Friday, November 14, 2008

SIP it or leave it: Take stock of your investments

FALLING markets have turned investors jittery. Even those with systematic investment plans (SIPs) are stopping fresh investments and even redeeming units. Investors are confused over whether to make the best of an opportunity or to stop throwing good money after bad. According one of Mumbai-based certified financial planner, “Investment returns are a function of price and this could be the best price you could get. Any SIP works best when markets are going lower. So, if you have a good scheme, continue with the SIP.”
Although investors are worried about further losses, liquidating units is an absolutely wrong strategy in such situations. What you are essentially doing is buying low now (so you get more units and hence lower average cost). Your returns will be substantially higher when the market turns around. The periods that we are witnessing now are the best to just buy low as these are prices that one cannot expect everyday.
So, what would happen if you hold or quit your SIP? Let’s understand with an example. Let us assume you have been doing a SIP of Rs 2,000 per month through October 2007 to September 2008. The cost incurred by you would be Rs 24,000. But the market value (what you would get if you redeem the units) of these investments would be roughly Rs 15,000 as of now. That simply means you would lose Rs 9,000 or more if you were to divest immediately.
“If you stop the SIP but not divest, the holdings would be worth Rs 18,000 after a year (with 20% growth from here). Instead, if you continue investing through another one year, at the end of one year from now, the investments would be Rs 48,000 at cost and Rs 50,000 at market value. Hence, instead of a loss of Rs 6,000, you would be breaking even,” So, if you have decided to contribute Rs 1,000 for a goal on a monthly basis, and now that you can get more units for the same cost, why would you stop it or rather why should you stop it?

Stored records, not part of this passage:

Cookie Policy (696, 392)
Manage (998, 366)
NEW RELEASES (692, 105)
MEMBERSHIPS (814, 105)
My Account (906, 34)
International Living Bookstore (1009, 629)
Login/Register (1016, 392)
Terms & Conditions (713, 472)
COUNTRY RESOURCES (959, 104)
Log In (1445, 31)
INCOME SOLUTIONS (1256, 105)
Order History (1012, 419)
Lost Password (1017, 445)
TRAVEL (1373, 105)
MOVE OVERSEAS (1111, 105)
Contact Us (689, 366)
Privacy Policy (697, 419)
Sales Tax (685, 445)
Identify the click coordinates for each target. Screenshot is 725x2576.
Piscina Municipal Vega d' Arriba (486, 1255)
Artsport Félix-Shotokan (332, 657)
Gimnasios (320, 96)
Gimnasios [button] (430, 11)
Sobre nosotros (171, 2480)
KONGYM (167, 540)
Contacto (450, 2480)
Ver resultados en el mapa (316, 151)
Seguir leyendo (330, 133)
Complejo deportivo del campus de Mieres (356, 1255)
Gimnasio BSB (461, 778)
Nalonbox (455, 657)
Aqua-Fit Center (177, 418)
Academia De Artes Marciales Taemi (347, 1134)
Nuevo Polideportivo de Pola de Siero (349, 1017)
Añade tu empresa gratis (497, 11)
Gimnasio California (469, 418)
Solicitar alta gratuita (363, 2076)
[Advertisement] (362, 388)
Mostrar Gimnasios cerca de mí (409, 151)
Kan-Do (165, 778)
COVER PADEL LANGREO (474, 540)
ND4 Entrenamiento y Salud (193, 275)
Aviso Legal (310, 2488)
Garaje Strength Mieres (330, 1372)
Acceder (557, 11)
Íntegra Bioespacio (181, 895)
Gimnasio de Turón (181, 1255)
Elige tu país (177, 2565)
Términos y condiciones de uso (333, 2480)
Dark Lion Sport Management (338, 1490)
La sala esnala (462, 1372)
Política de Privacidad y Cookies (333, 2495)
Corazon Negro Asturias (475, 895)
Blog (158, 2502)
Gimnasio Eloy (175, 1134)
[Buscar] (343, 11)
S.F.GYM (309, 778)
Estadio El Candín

Markets could test further lows in the coming days or weeks. However, one thing that we must do is to continue to buy during such tough times because the purchases done in such times deliver the best returns. In fact, this is the time to increase investments. If you are a first time buyer, you need to know your goals, time horizon, how much returns do you need and your risk profile. It’s far more important to know yourself first than to know the investment. Once you know yourself, then you should look out for schemes with a good track record and also the potential to do well. You should not look for a scheme with the highest return, but with a scheme which is consistent in its performance. Also, look at the fund management team and its stability.